The hinge had to assembled when made so it must (should??) come apart somehow, the problem is figuring out how !!

If there is simply no way of taking it apart then I would try drilling a 2 or 3 mm hole through the hinge casing as far as the hinge pin and then injecting a bit of oil to see if that does the trick. (Nothing to lose if its getting near the point fo failure but dont forget to plug the hole once the jobs done. I spot of white silicone would blend in well!!) 

Almost certainly the hinge casing and the hinge pin are different metalsl (aluminium and steel) so there is a reaction between the 2 and thats whats causing the problem.
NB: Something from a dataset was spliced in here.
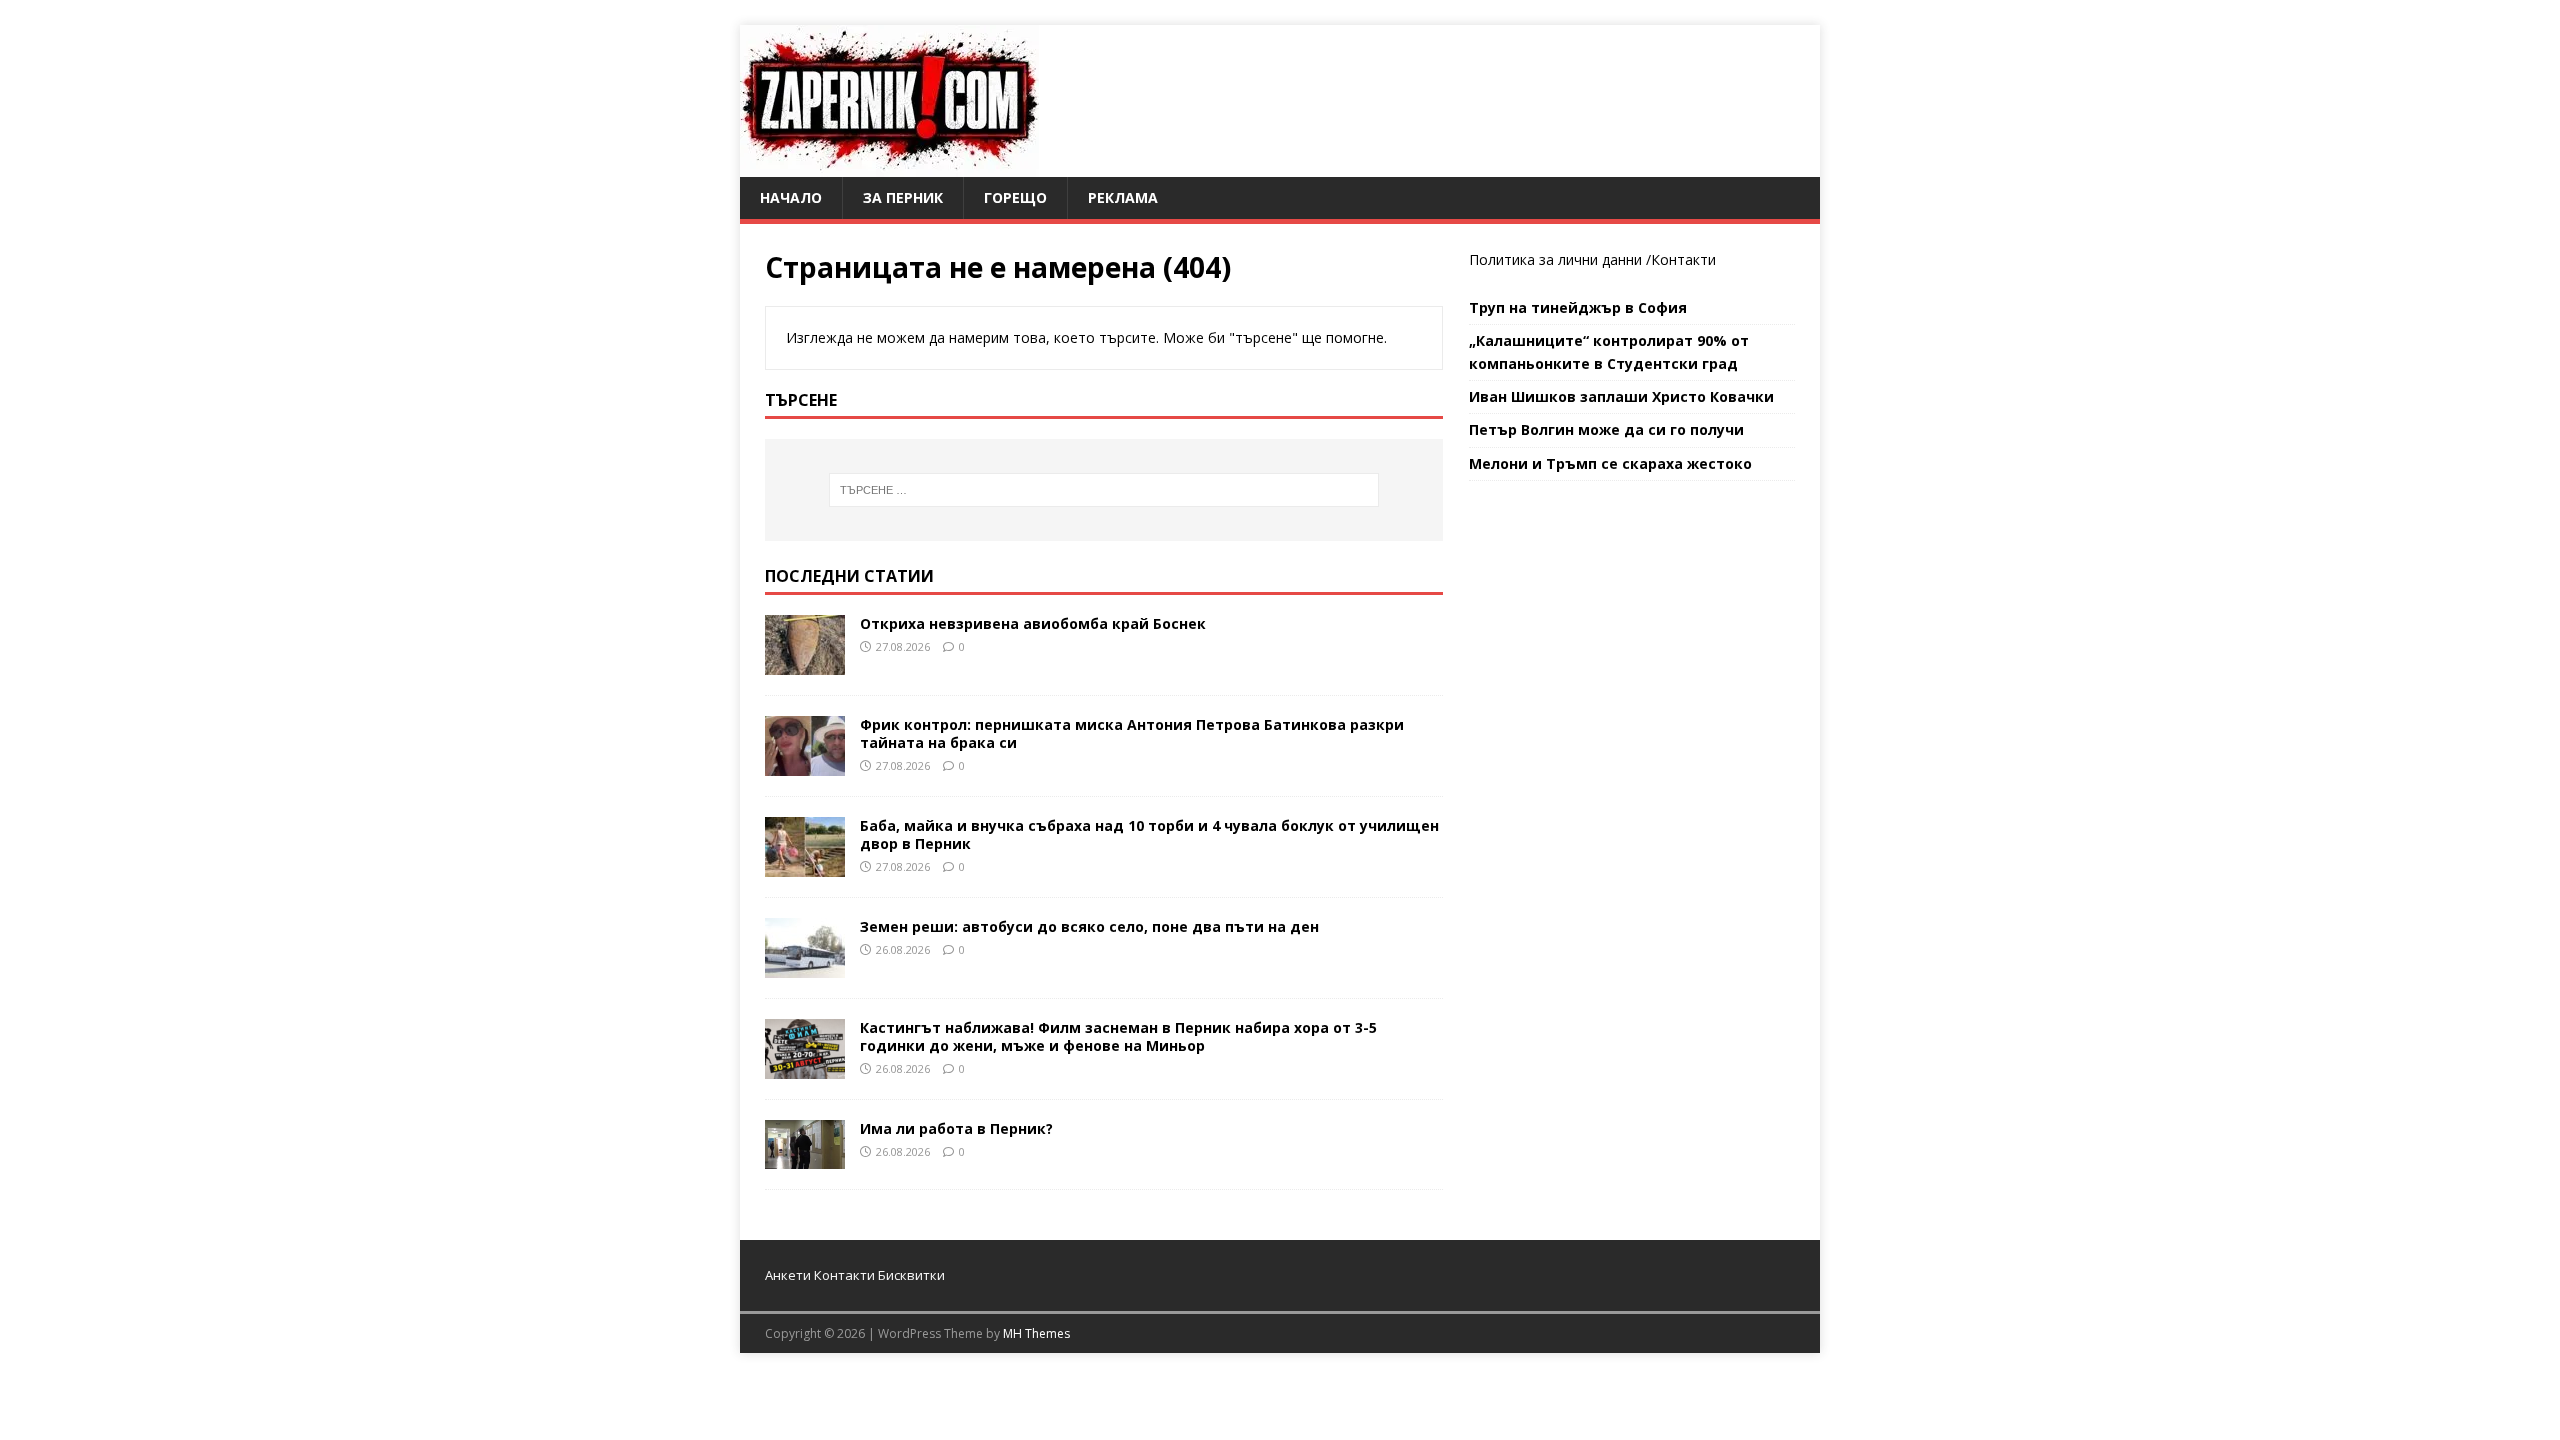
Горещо (1015, 197)
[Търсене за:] (1104, 490)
(edit to change meats to metals in last paragraph, DOH !!)


----------



## nicholsong (May 26, 2009)

I have a problem with the hinge on my N+B garage door. 

In my case one flange of the hinge siezed and broke.

I can, as Mr Plodd suggested, take off blanking caps for access to the spindle to try to drift it out, but from the photos you have posted this is not possible - unless you are prepared to cut away the plastic which is covering the ends of the spindle - if done carefully you could 'glue' them back in place with Sikaflex.

Geoff


----------



## Crindle (Feb 2, 2007)

Hi again.......yes fairly sure that there is reaction taking place due to dissimilar metals within the spine ie aluminium, steel, plus moisture a corrosive mixture.........Crindle.


----------



## adonisito (Nov 6, 2009)

We've just had a hab door and a gas locker hinge seize ( the lower ones), in both cases I could get no lubrication in despite removing end caps, so they had to be replaced. I did not, however, try the drill method, replacing the hinge was a small enough job in the end. Good luck.


----------



## spykal (May 9, 2005)

Hi

Before you give up on trying to free the hinge have a go with one of these two special products.

I have always used a product called Plus Gas  << when freeing up seized parts. It may work on those hinges, several applications may be needed and if possible make a little dam with plasticine or putty to contain some liquid around the top of the hinge to give it time to soak in. Plus Gas also works well with some heat applied but in your case that is not an option so.....

Maybe try some of this, it is a newish innovation, I have not tried it but have read very good reports....
Loctite 8040 <<

PDF data download <<

Cheaper alternative :
From Halfords (poor reviews :roll: )

Video :





Best of luck.

Mike


----------



## davesport (Nov 12, 2006)

I've had a similar problem with the garage door hinges on my van. The difference was that my hinges are cheaper than yours & come apart with relative ease. My findings were that the inside if the hinge had corroded & expansive by products of this process were making the hinge seize up. If this has taken place I can't realistically see that spraying release oil on this is going to change anything inside the hinge. Mine got to the point that when I attempted to open the door I could see the "static" part of the hinge flexing. 

I'd suggest concentrating on finding a way of taking the hinge apart & getting the crud out. Sorry, not much help I realise. 

Good luck in your quest. Let us know how you get on.

D.


----------



## Gazzer (May 1, 2005)

Did you manage to sort out the hinge?


----------